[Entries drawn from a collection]
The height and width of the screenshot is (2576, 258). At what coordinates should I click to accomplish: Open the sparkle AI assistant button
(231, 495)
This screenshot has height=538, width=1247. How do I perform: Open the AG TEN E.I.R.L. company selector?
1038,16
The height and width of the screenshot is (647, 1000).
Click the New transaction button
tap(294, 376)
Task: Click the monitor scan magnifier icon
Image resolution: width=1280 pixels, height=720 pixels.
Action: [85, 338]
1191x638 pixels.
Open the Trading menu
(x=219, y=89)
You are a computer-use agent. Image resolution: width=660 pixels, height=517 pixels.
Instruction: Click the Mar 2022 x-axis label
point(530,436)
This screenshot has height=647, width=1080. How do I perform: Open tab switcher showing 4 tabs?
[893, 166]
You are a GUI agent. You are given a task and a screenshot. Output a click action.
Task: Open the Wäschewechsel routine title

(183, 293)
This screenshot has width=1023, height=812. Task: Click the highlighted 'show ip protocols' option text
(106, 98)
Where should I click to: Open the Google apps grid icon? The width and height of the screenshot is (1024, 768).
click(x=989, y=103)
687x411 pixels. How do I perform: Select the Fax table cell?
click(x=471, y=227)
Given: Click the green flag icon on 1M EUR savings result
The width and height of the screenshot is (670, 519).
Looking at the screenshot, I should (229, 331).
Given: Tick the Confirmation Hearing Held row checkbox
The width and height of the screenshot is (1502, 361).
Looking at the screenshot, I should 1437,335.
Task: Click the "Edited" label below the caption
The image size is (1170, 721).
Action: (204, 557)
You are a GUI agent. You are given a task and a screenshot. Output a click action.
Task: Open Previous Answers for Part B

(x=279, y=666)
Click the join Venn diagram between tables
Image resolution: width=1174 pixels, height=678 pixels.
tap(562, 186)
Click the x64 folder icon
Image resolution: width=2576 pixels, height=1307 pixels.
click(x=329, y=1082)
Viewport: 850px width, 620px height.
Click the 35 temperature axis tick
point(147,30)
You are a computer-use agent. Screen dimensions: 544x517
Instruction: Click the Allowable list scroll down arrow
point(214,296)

Written instruction:
Count the lines of the records that contain the string "computer", treating uppercase and lowercase as different. Reply with the number alone.

Output:
2